The report notes that Secret Service "provided significant cooperation" with the task force when it came to turning over documents and making employees available for interviews regarding the July 13 event.
"However, DHS policies restricted certain important documents to in-camera review, and the overclassification of documents hindered the Task Force's investigation," the report says.
The agency would only provide a "substantially limited" briefing and a tour of the West Palm Beach site of the Sept. 15 assassination attempt.
The Biden Department of Justice, FBI and ATF "provided limited cooperation." Also, the FBI would not grant the task force access to any of the individuals within the agency that it requested.
The report includes a four-page list of outstanding requests made by the task force to federal agencies.
Secret Service back to Treasury oversight?
The task force, in its Dec. 13 report, made 37 recommendations, including moving the U.S. Secret Service back under the U.S. Treasury, where it had been until the formation of the Department of Homeland Security following 9/11.
Kelly told the USA TODAY Network he's in the process of drafting legislation.
The agency was formed in 1865 following the Civil War to crack down on counterfeiting. Its most well-known role of protecting U.S. presidents, their families and other government officials didn't begin until 1901, following the assassination of President William McKinley.
When the service was moved under the Department of Homeland Security, it "became the redheaded stepchild," Kelly said.
"If you look at the organizational chart for Homeland, you have to go all the way to the bottom to find Secret Service," he continued. "They're underfunded. Undermanned, underappreciated."
Two New York lawmakers, Reps. Ritchie Torres, a Democrat, and Mike Lawler, a Republican, introduced the Focus on Protection Act in August 2024 to move the duties of investigating financial crimes back to Treasury, while giving the Secret Service the sole responsibility of protecting the president and others.
The idea has been discussed for several years.
Attempted assassination task force findings
The final report contends that the Secret Service and other federal agencies failed in the areas of planning, execution and leadership and that those failures were not limited to the July 13 Butler rally.

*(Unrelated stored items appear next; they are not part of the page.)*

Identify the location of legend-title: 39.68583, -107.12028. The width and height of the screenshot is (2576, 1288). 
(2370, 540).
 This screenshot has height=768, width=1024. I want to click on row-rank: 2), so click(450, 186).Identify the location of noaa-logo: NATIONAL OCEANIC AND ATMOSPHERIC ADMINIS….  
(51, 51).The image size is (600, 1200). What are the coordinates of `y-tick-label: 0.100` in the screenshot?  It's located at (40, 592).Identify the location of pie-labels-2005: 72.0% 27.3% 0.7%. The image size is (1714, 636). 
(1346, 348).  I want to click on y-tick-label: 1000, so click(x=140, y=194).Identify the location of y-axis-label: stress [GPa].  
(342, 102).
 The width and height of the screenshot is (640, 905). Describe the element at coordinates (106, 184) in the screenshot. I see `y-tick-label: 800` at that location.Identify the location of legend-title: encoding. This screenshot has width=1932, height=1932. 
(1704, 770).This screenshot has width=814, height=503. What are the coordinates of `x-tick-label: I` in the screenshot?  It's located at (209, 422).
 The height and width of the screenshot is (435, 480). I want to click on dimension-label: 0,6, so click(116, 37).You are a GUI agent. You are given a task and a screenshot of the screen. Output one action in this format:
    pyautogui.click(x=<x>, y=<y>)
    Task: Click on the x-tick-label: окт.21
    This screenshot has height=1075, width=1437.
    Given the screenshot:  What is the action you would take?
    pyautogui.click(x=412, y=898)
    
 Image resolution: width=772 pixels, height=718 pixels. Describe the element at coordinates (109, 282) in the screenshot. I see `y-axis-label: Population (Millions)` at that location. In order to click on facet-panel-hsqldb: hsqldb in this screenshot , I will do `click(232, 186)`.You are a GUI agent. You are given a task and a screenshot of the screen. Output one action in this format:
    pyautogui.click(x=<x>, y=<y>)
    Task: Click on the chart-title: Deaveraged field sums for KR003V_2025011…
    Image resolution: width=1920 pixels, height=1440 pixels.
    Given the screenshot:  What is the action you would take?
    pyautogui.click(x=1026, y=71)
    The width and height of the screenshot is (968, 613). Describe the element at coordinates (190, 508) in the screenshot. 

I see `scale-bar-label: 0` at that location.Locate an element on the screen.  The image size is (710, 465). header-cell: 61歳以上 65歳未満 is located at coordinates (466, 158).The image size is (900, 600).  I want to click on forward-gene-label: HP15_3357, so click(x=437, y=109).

The report cites poor leadership and insufficient training of agents. It also notes that agents with "little to no experience in advance planning roles" were put in charge of a "higher-risk outdoor venue" with "line-of-sight issues" and were not given "specific intelligence about a long-range threat."
"Further, some of the Secret Service agents in significant advance planning roles did not clearly understand the delineation of their responsibilities," the report says.
Matthew Rink is a USA TODAY Network Pennsylvania investigative journalist.